→ Available records:
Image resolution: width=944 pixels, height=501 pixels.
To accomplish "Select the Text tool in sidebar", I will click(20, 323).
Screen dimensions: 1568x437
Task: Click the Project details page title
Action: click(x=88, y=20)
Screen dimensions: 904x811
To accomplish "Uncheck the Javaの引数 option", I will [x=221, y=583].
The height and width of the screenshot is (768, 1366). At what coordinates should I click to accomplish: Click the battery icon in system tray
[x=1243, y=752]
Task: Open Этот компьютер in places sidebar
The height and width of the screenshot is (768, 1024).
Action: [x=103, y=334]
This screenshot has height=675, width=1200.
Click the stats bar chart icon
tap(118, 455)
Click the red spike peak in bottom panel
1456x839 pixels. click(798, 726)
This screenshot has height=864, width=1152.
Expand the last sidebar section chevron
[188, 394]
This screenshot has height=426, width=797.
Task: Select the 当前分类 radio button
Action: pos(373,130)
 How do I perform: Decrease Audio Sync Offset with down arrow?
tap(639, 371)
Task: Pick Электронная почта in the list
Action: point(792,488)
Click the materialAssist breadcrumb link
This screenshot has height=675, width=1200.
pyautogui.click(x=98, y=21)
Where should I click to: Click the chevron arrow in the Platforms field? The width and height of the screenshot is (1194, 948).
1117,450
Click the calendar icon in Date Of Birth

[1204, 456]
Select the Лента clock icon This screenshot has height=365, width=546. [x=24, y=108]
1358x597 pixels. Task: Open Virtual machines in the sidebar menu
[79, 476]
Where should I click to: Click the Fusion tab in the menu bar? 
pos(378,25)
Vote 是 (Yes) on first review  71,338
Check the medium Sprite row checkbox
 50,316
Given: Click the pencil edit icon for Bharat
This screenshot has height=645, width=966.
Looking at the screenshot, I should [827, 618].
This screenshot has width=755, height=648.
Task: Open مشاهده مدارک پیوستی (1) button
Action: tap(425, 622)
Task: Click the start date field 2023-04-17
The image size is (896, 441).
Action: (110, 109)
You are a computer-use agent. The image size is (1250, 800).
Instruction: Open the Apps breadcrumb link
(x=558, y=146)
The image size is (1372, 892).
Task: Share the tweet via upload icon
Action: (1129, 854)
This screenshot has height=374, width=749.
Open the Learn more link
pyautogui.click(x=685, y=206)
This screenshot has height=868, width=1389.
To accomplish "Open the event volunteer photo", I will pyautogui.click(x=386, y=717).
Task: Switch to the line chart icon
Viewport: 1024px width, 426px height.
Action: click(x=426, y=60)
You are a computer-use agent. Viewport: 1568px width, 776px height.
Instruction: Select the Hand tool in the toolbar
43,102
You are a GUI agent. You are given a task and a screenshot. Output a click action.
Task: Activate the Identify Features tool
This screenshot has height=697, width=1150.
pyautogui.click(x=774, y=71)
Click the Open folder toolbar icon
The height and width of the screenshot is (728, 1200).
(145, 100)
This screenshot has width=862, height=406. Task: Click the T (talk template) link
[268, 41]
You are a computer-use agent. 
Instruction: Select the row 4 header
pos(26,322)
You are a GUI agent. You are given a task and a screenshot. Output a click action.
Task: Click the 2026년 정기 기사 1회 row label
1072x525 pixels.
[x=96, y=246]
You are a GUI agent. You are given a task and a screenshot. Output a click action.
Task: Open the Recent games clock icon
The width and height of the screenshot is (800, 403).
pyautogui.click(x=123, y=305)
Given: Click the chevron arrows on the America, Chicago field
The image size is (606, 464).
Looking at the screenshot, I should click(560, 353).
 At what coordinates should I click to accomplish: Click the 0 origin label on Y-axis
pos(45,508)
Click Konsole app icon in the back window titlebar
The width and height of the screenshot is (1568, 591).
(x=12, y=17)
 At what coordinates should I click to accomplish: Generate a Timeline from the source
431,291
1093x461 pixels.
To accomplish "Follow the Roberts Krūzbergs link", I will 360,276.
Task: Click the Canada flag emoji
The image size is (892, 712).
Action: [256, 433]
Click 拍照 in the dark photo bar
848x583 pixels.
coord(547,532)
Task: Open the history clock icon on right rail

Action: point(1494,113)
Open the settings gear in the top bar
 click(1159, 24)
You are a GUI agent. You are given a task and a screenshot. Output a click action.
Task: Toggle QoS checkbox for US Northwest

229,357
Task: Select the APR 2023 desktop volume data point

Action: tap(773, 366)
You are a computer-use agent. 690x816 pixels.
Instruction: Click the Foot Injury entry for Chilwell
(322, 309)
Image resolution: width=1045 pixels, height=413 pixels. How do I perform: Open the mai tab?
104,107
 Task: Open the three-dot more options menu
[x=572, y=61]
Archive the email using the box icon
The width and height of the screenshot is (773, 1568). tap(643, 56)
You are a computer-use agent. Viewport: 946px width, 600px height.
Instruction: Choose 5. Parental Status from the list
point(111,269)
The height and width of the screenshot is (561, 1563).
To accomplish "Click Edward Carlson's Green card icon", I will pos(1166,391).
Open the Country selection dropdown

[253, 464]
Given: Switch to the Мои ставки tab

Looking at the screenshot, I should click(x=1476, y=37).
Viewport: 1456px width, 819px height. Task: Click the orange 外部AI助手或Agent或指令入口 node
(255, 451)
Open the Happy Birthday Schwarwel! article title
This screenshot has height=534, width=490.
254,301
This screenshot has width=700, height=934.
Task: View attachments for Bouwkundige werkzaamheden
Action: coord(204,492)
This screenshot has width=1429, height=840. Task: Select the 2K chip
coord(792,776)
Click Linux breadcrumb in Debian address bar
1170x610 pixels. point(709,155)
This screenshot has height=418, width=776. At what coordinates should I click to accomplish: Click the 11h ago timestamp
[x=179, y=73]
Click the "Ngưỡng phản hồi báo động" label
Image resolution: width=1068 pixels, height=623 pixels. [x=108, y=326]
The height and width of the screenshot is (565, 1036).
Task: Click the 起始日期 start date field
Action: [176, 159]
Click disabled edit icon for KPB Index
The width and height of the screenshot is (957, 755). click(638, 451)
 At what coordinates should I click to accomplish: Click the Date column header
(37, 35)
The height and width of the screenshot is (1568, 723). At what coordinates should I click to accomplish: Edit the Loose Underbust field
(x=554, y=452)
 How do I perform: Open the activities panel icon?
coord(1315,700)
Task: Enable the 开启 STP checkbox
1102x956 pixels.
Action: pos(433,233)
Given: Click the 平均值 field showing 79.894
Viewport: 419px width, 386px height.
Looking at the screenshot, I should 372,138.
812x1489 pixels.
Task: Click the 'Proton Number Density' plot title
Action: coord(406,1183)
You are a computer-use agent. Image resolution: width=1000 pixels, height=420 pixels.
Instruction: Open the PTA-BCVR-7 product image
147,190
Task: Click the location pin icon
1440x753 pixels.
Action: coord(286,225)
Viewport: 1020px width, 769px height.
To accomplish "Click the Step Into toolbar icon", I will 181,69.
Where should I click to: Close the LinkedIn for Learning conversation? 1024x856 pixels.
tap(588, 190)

→ Work instruction: Make a list of all lines in the data that contain "photo".

→ Written response:
To accomplish "Open the event volunteer photo", I will pyautogui.click(x=386, y=717).
Click 拍照 in the dark photo bar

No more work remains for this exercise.